I have been thinking a lot lately about the language “life churn” that I originally used to describe the violent process of life change. I talked about the churn of giving up my apartment and putting all my belongings in storage (after throwing many away) so I could travel to Brazil and elsewhere. The churn seemed like a perfect word, because churns stir water up and bring new water to the surface. A churn is the act of ripping out the life that existed and then waiting to see what rushes in to take its place, the process of churning your life, with a new career, school, move, baby, relationship even. For me, it’s traveling. Living abroad.
Why do I want to churn, my friend Jenny asked me recently. Dissatisfaction with the status quo must be part of the reason. Boredom. Being ready for the next step, whatever that might be when the churn leaves its wake, and not knowing yet what it is. Giving in to the churn means you know there are lessons you want to learn, you just don’t know what those lessons are yet.
Lately, I’ve been wondering I wonder if churn is too negative a way to describe the process, too dramatic, harder than it needs to be.
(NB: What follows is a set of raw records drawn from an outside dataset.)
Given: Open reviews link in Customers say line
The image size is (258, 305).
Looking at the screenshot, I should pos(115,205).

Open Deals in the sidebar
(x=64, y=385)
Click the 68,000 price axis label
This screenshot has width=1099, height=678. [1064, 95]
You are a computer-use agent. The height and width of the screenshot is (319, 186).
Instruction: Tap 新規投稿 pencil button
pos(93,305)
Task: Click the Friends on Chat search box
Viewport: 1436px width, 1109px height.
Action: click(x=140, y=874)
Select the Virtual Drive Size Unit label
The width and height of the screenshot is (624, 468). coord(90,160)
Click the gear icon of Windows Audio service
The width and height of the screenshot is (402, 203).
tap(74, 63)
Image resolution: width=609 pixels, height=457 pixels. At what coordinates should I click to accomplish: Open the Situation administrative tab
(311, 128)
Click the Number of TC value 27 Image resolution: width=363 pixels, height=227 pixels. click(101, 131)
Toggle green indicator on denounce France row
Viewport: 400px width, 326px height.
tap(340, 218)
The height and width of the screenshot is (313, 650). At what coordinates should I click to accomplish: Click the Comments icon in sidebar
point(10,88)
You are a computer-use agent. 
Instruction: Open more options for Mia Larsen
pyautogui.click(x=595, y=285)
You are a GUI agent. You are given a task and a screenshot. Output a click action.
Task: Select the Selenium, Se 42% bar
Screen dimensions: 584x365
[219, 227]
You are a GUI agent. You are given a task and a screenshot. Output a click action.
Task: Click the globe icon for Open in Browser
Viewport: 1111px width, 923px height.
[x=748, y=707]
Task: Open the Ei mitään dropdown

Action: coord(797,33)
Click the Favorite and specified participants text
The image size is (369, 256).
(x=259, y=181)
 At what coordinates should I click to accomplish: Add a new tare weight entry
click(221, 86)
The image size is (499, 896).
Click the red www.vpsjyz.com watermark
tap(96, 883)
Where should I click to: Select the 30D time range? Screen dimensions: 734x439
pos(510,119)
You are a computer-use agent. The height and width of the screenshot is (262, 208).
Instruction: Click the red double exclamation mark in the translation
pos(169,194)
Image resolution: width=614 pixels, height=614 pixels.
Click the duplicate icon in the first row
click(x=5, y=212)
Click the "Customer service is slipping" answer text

In an ideal world there would be a way to describe this process as a way of allowing change in without so much resistance. Churn implies some violence, and I liked it for that reason when I first started because disassembling my old life the process did feel violent. Not only did I throw away desk chairs and clothes, I chucked a lot of assumptions about saving money for retirement and the safety and familiarity of a home and a job. The churn implies some resistance, clinging to the old, fighting with the new, in the swirl, as opposed to the joy of newness and change I don’t expect change to be easy, but I guess, I also recognize that I have a way of making things harder than they may need to be, and maybe calling this a churn makes it sound more painful than it needs to be. And yet, traveling has been hard at times–it’s a constant exercise in making decisions, and I still fret about making the right one: where to stay, whether to stay or go, what to do. Life at home with a job means a succession of days where the decision has been made, but travel is constant improvisation.
The way I experience the world is very related to the words I use to describe the phenomena. Language in a sense creates the experience, or can at least deeply influence it. I don’t want all my life changes, like say, if I ever become a mother, or really move abroad, to feel so unpleasant and hard.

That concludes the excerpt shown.